El trozo de pergamino estaba amarillento por el tiempo, pero la caligrafía era inconfundible: esos trazos elegantes y redondeados que Eber había visto en los pocos poemas de Luciano Flores que conservaba la biblioteca del pueblo.
"Cuidado con el hombre que lleva piel de lobo,
porque un día fue pastor como tú y como yo.
Pero la noche es larga y el invierno cruel,
y hay amores que exigen dientes donde hubo piel.
No juzgues sus colmillos sin contar sus heridas,
no condenes su hambre si no has conocido la nieve vacía.
Pues hasta el mejor hombre, cuando pierde su luz,
puede elegir ser fiera...
¿Tú qué hubieras elegado tú?"
El último verso estaba incompleto, como si Luciano hubiera sido interrumpido. O como si no hubiera encontrado la respuesta.
—Mierda —Ernesto arrancó el poema de sus manos y lo escaneó con ojos de cazador—. Esto lo cambia todo.
Gema, que estaba revisando las provisiones, se acercó con el ceño fruncido. Al leerlo, palideció.
—Luciano lo escribió después de que Damián lo amenazara por primera vez —susurró—. Marta me lo contó. Tu padre... tu verdadero padre, intentó razonar con él.
Eber sintió que el suelo se movía bajo sus pies. Las palabras danzaban frente a sus ojos, transformándose en espejos deformantes. Porque si Luciano había visto al lobo en Damián cuando aún era solo un hombre...

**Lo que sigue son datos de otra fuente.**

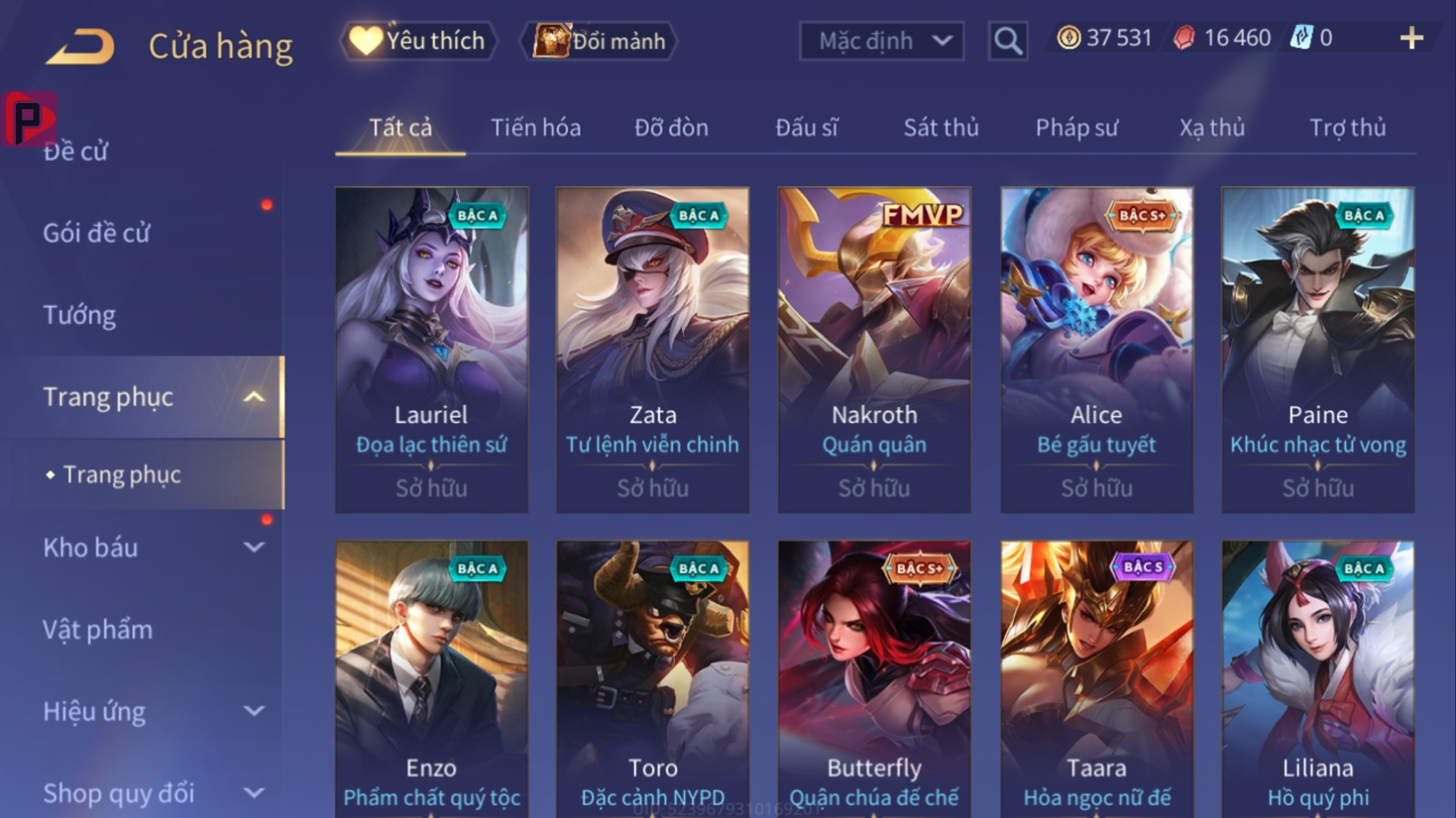1456x818 pixels.
Task: Open the Mặc định sort dropdown
Action: tap(881, 40)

—¿Y si la bestia no nace? —murmuró Eber, mirándose las manos—. ¿Y si se hace?
Ernesto lo agarró por los hombros, pero esta vez no fue un gesto de consuelo, sino de urgencia casi violenta.
—Escúchame bien. Tú no eres él. Yo no te dejaré ser él.
Pero Eber ya estaba mirando hacia la trampilla que conducía a los túneles, imaginando a Damián esperándolos en la oscuridad.
Y por primera vez, se preguntó si al final de ese camino no habría dos lobos frente a frente.